Questions & Answers:
- Methamphetamine regulation is controversial in Southeast Asia. Do you think it is possible? If so, should decriminalization or regulation come first?
- Gloria Lai: Not much prospect. Even where there has been some debate in the region, it is only happening because it is coming up elsewhere in the world. Until we see serious consideration elsewhere, like North America, doubt that it could have a chance to be discussed in the region. For medical use, it could. For adult use, working to at least open up space to debate it. So much hysteria and demonization of methamphetamine, yet so widely used.
- Is methamphetamine harm reduction the same as amphetamine harm reduction?
- Shaun Shelly: Principles of amphetamine and methamphetamine harm reduction are the same. In a focus group of people in Atlanta, most prefer using a known dose of a regulated medication than an unregulated dose. Should be prescribing to people that had stimulant issues, not avoiding this.
- Prescribing amphetamine substitution in Cape Town?
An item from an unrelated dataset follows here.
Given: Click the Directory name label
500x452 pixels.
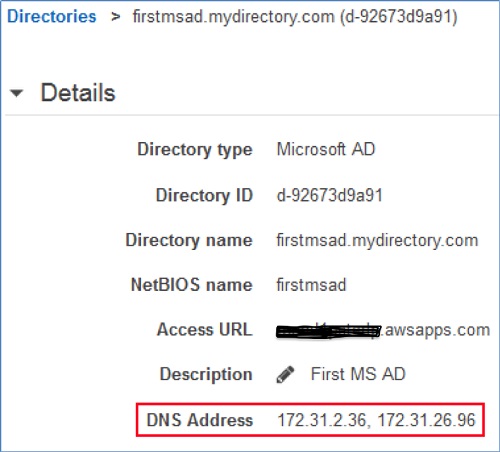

- Shaun Shelly: Model requires them to see a psychiatrist and pharmacist every month. Quite a mission and very expensive. Unregulated market is much more accessible.
- Medical amphetamines for ADHD. Risk of overprescribing?
- Steve Rolles: Context is important. Can’t have a prescriptive model. Has to fit with culture, politics, as well as sets of risks and behaviours. Obvious place to start is greater focus and investment on research around substitution therapy using amphetamines. Substantial body of research around amphetamine substitution yet evidence base is conflicting. Did indicate it was promising. Habitual users prescribed an oral amphetamine did well on it. Inadequate evidence base with small sample sizes, patchy, and poorly linked across the world. Need research, academic investment, and political will. For people who use amphetamines once a year recreationally or those who use it as a functional tool to work, medical model won’t work. Is there a regulatory model that can cater to these lower risk users? Lower threshold access to lower risk products is other side of the coin to medical.
- UNODC Guidelines on HIV and Stimulants. Thoughts on sexual risk and stimulants?
- Shaun Shelly: Cape Town has issues around this. Two markets do not intersect. Sex work, injecting, and non-injecting fit together in enmeshed and complex adaptive system. Cannot look at one and not the other.